After a 10-year-old boy asked his dad to teach him Photoshop, they came up with a unique project: adding lifeboats and other search and rescue vehicles into iconic paintings.
Last week, Andy Doe's son Henry, a young artist and sailor, asked his dad to teach him to use the program. Their efforts resulted in a whole collection of famous paintings edited to show help on the way — and the internet loved it.
Over the weekend, Doe posted some of the images in a Twitter thread that has since gone viral, amassing thousands of retweets and more than 50,000 likes.
Doe, a volunteer crew member at the Royal National Lifeboat Institution's Hastings Lifeboat Station in southern England, told BuzzFeed News he and Henry decided to add lifeboats to paintings because of his background in search and rescue and "because there are so many famous paintings representing people in peril at sea."
"It started as a bit of a joke, and I only put them on Twitter so a few of my friends on the Lifeboat crew could see," Doe said in an email. "I thought it was pretty niche content, but it quickly became clear there are lots of Lifeboat fans out there."
Pretty soon, Doe said, they started to get requests from friends and strangers around the world to add vessels, vehicles, and aircraft to different works of art.
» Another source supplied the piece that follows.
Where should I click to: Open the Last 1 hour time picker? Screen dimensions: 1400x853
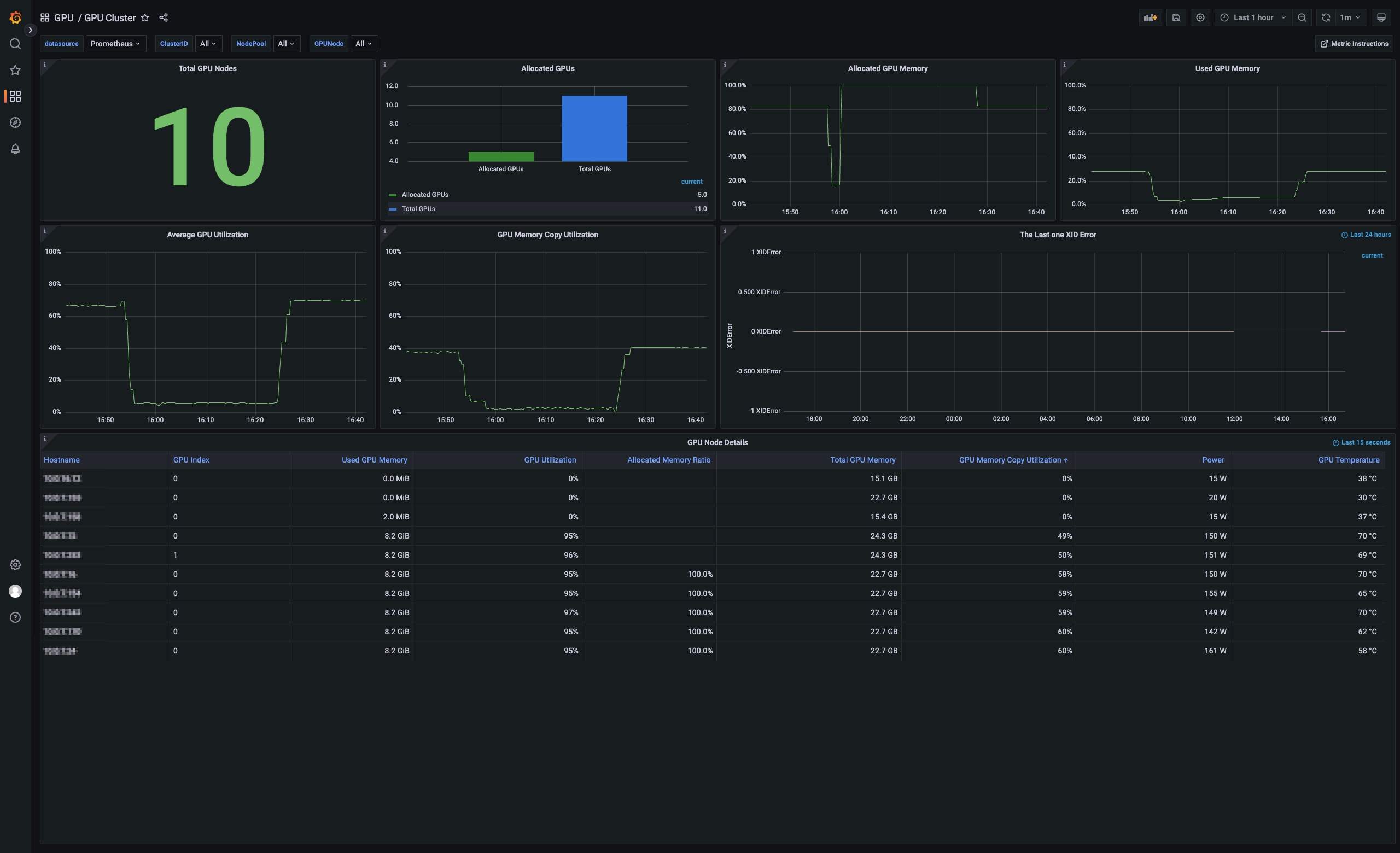1253,17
"I’m always a bit nervous putting anything to do with my kids online, but the response has been overwhelmingly positive, with the exception of a few of my clients, who want to know why I can’t make content this popular for them," said Doe, a university lecturer and digital marketing consultant. In his work, he uses Photoshop to edit album covers for classical records.
"This has been a really great project to do together, and it has been fun to combine our hobbies," Doe said.
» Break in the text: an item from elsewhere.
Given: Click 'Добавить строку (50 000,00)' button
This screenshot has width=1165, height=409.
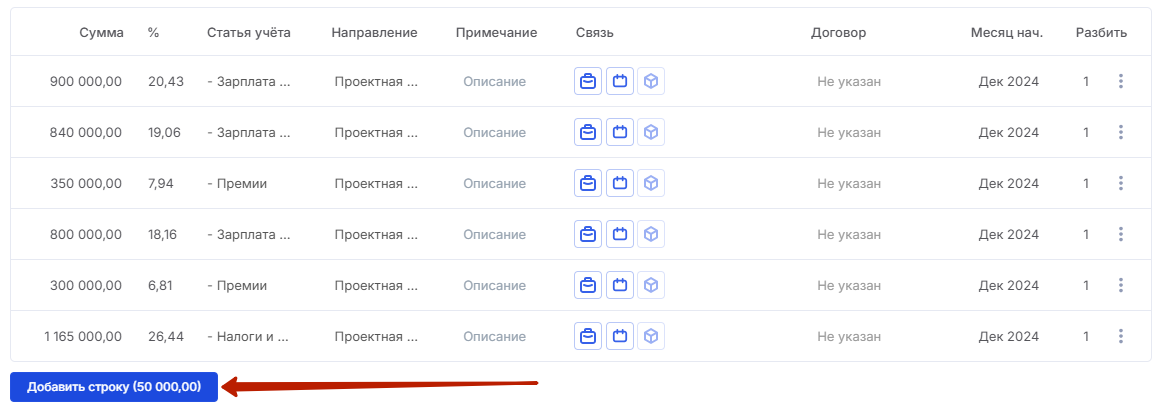Looking at the screenshot, I should pos(114,387).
Henry told BuzzFeed News his favorite image was probably J. M. W. Turner's "Wreck Off Hastings," the first painting they edited, because it shows an area where his dad and the other volunteer crew members do rescues in real life.
"There’s a print of this in our bathroom, but I might have to swap it with my version and see if Mummy notices," Henry said an email.
Now, the 10-year-old has a new hobby and is thinking about relocating some famous buildings in his next Photoshop series.
"It’s been a good chance to learn how to use some new tools and methods, and I think this will keep me busy until I’m old enough to join the [Lifeboat] crew myself," he said.